Return JSON array with {day, platform, content, hashtags}.
input: "{{gather_content.items}}"
- name: schedule_posts
tool: buffer # Or Hootsuite, Later, etc.
action: schedule_batch
foreach: "{{generate_posts.posts}}"
params:
platform: "{{item.platform}}"
content: "{{item.content}}"
scheduled_time: "{{next_monday | add_days(item.day) | set_time('10:00')}}"
profile_id: "{{env.BUFFER_PROFILE_ID}}"
- name: review_queue
tool: email
action: send
params:
to: "{{env.SOCIAL_MANAGER_EMAIL}}"
subject: "Social queue ready for review — {{next_monday | date}}"
body: |
7 posts have been scheduled for next week.

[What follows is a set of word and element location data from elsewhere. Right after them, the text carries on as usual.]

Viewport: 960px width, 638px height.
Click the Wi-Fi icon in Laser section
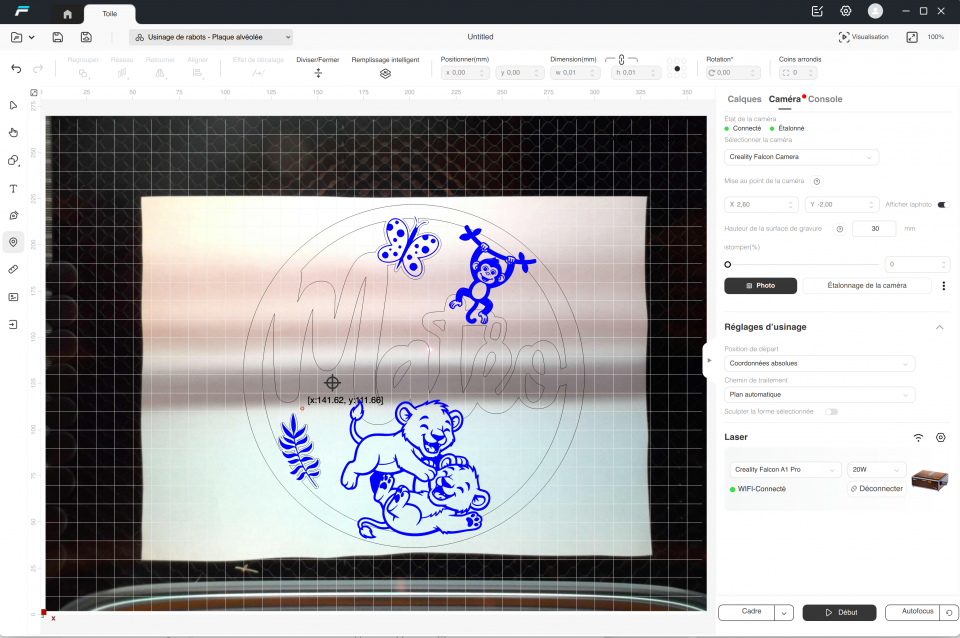click(x=918, y=438)
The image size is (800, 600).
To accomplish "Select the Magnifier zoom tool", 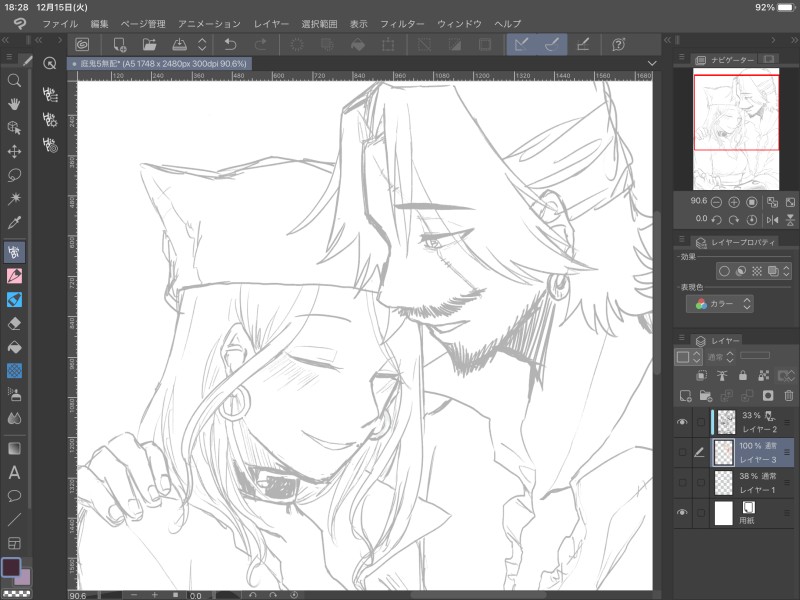I will coord(15,81).
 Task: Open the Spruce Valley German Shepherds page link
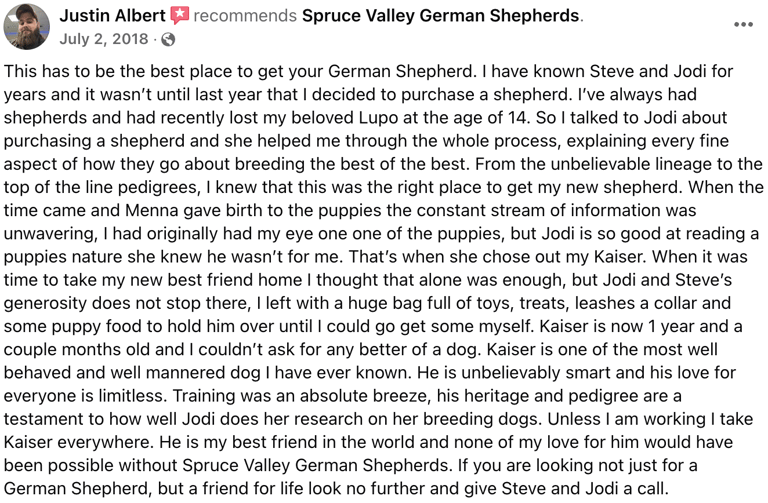(x=441, y=16)
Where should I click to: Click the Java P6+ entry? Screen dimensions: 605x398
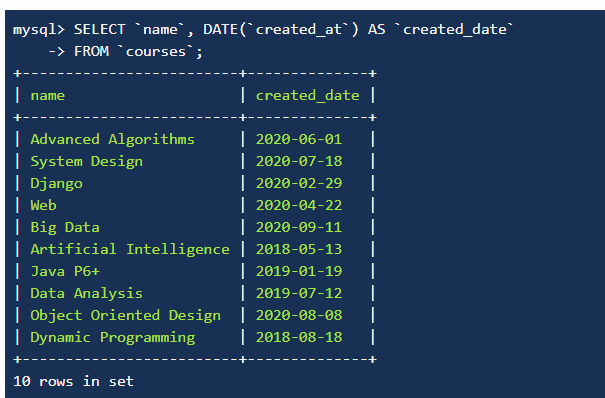click(65, 272)
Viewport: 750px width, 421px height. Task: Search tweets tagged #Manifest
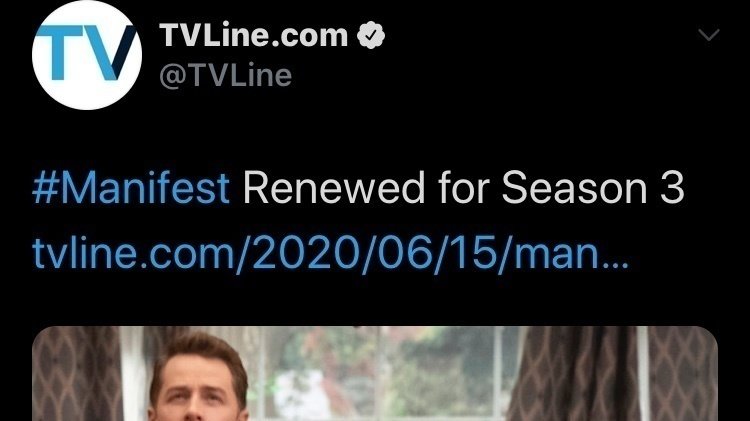[131, 188]
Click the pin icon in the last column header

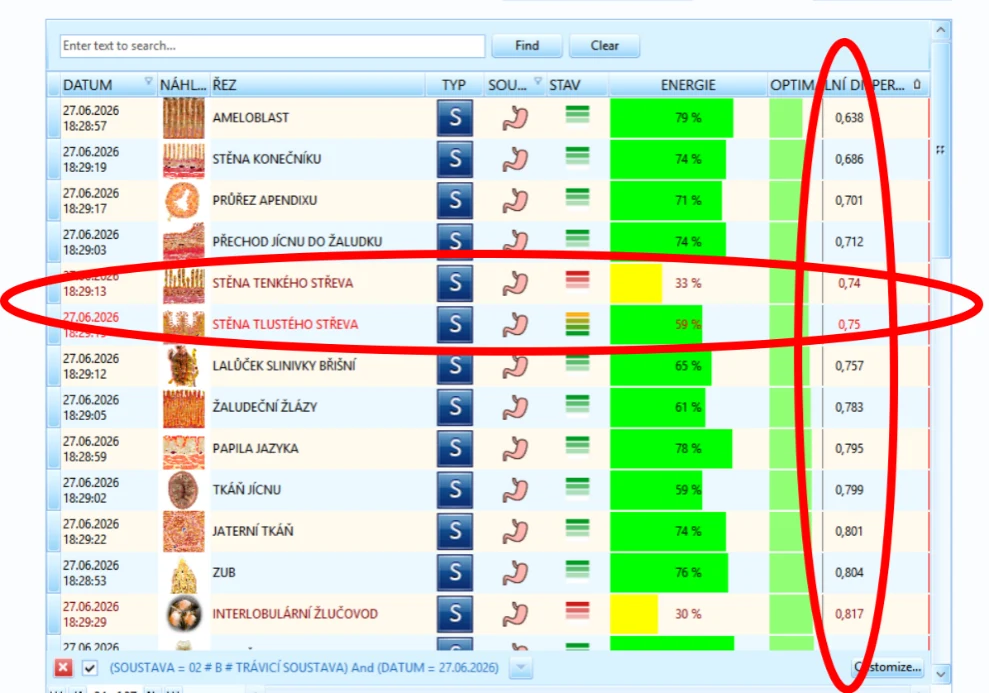[x=917, y=84]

Review and edit at: https://buffer.com/dashboard
{{generate_posts.summary}}
# Set up the automation
openclaw automation create --file social_scheduler.yaml
# Preview next week's posts without scheduling
openclaw automation run weekly_social_content \
--dry-run \
--output posts_preview.json
# Review the preview
openclaw output view posts_preview.json
Notice the --dry-run flag — always preview social content before enabling auto-scheduling. AI-generated posts occasionally miss tone or context, and you want a human in the loop for the first few weeks.
Putting It All Together
Here's a summary of the time savings from all five automations:
| Automation | Weekly Time Saved | |---|---| | Email triage and auto-reply | 3.0 hours | | Daily research summarization | 1.5 hours | | Code review automation | 2.5 hours | | Meeting notes and action items | 2.0 hours | | Social media scheduling | 1.5 hours | | Total | 10.5 hours/week |
The actual savings depend on your role and workflow, but even recovering half this estimate — five hours — is transformative. That's five additional hours per week for focused work, creative thinking, or rest.
Next Steps
Once these automations are running smoothly, the natural next step is combining them into more sophisticated pipelines:
- Build a multi-agent system to chain automations together with shared memory and conditional logic
- Add a voice interface to trigger and query your automations by speaking
- Security hardening guide to lock down automations before they handle sensitive data in production
Start with one automation, run it for a week, then add the next. Incremental adoption beats trying to configure everything at once.